Auch Radisch bemängelt,
dass der Roman entweder gar keinen Stil hat, weil er sich ganz auf den dokumentarischen Rapport im anspruchslosen Hauptsatzformat zurückzieht, oder einen schwülstigen, primitiven Ton anschlägt, wenn Aue sich in homosexuellen, inzestuösen oder analerotischen Fantasien ergeht (vor dem Foto der Mutter »wichste ich oder blies meinen Liebhabern einen oder ließ sie darauf abspritzen« und so weiter).
Aber so sind sie halt, die Schwulen, pervers. Oder waren das die Nazis? Ist doch eh alles dasselbe, referiert Welzer Littells Versuch der Anthropologisierung des Holocausts:
Die Vernichtung der Juden richtet sich im Grunde nicht gegen diese, genauer gesagt: Sie ist nicht spezifisch. »Sie sind wie wir«, sagt Max Aue, der Judenvernichter, der übrigens beschnitten und von unklarer Herkunft ist.

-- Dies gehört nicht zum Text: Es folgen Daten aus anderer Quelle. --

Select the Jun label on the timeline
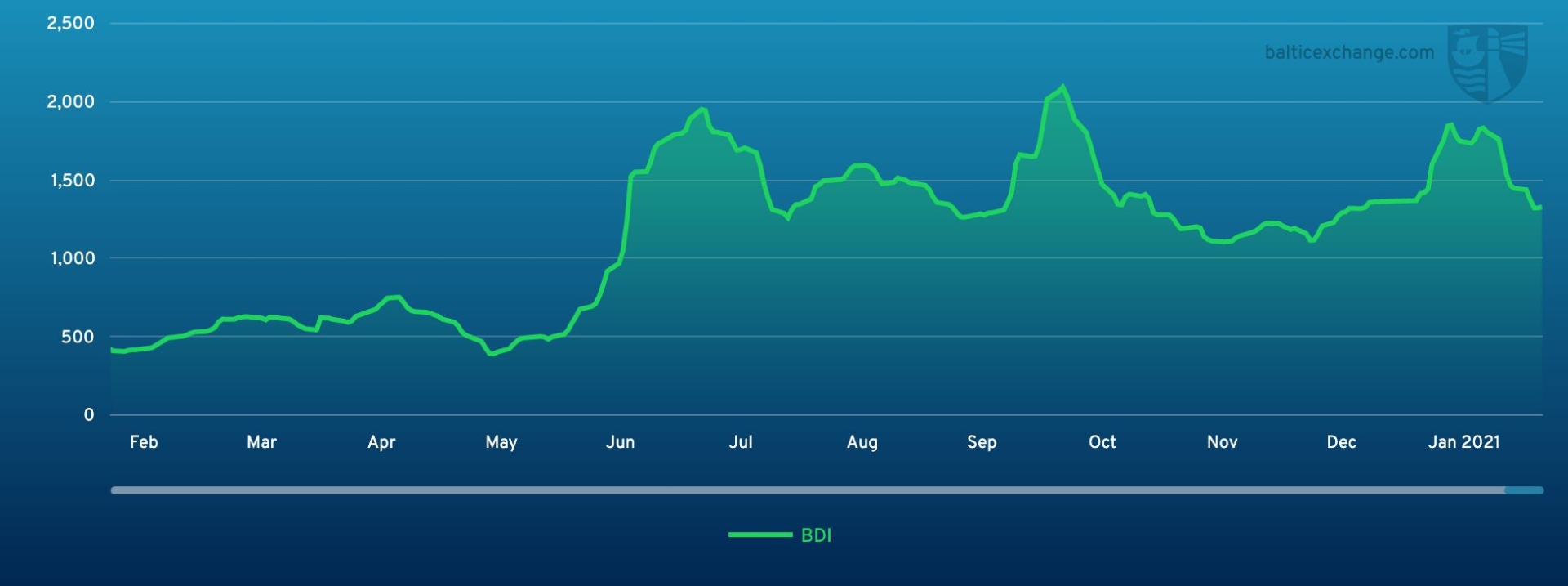The image size is (1568, 586). pyautogui.click(x=620, y=442)
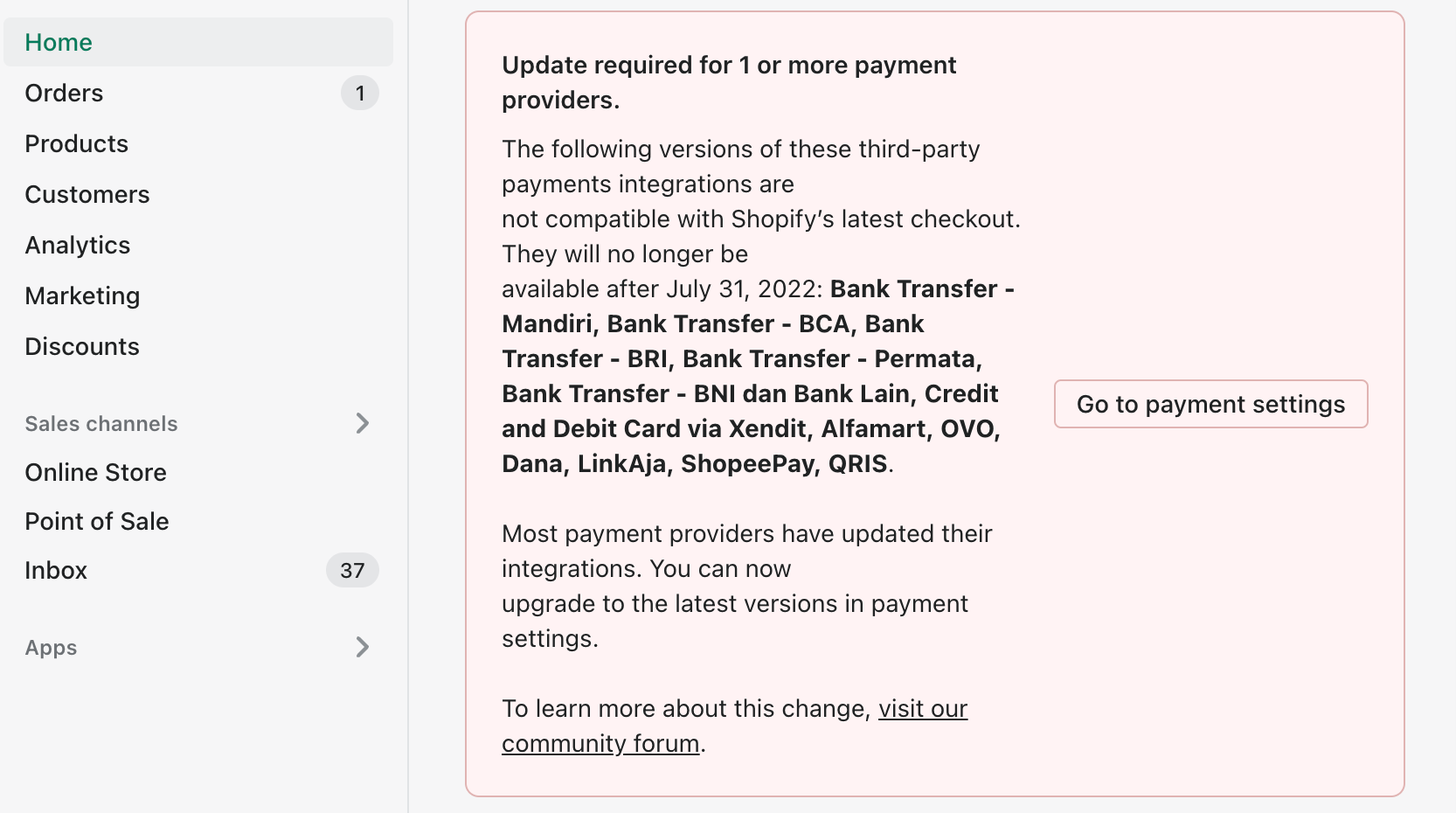Image resolution: width=1456 pixels, height=813 pixels.
Task: Open the Inbox channel
Action: point(56,570)
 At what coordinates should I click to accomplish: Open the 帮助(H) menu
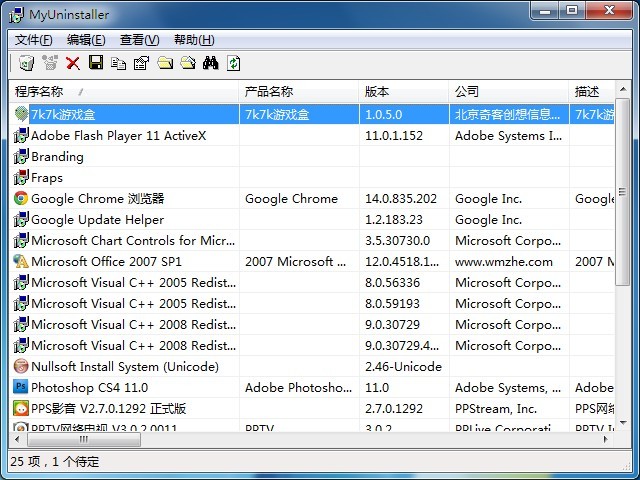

Was übrig bleibt? Welzer meint, nicht viel und doch das gänzlich Falsche:
eine neue Eskalationsstufe der Nazi-Faszination (…) die pure Affirmation des Grauens.
Und neues Material für alle die, die es schon immer wussten: Schwule sind Nazis. Und Nazis sind schwul.
„Die christliche Moral, die menschliches Geschehen bewertet, wird als rückständiges Ideengut verhöhnt.“
Sehr interessant, dieser Satz! Denn im Grunde ist das die Einstellung eines Großteils unserer säkularisierten Gesellschaft.
Vielleicht ist das ja ein Grund dafür, dass das Buch sich so gut verkauft, jedenfalls in Frankreich. Übermorgen startet der Verkauf in Deutschland, bin gespannt, wie sich hier die Zahlen entwickeln.
Mit grossem Aufwand von der FAZ beworben. Mit Leseproben und Forum.
Und man sollte nicht voreilig urteilen.
Wird das auch mit Tom Cruise verfilmt?
Noch ein Verriss des Buches, u.a. wegen der damit bedienten Homophobie: http://thegaydissenter.wordpress.com/2008/02/18/die-wohlgesinnten-ein-buch-von-jonathan-littell/
Den Roman darauf zu reduzieren, dass Aue homosexuell ist (ist er das überhaupt wirklich?), ist schon etwas mager. Ich lese das Buch gerade und tippe fleißig mein Lesetagebuch. Es ist pervers und verstörend. Aber es ist nicht der Schund, den viele Kritikerinnen darin gerne sähen.
Jedenfalls versäumt es kein Rezensent zu erwähnen, dass Aue homosexuell ist. Den Roman auf die Homosexualität seines Protagonisten zu reduzieren, wäre sicherlich mager. Das macht aber doch keiner. Worum es an diesem Punkt der Kritik geht, das ist die Verbindung von Homosexualität und – zum Beispiel – Inzest und der Penetration auf einer Guillotine, wodurch der Eindruck der Abnormität noch gesteigert bzw. spätestens hergestellt wird.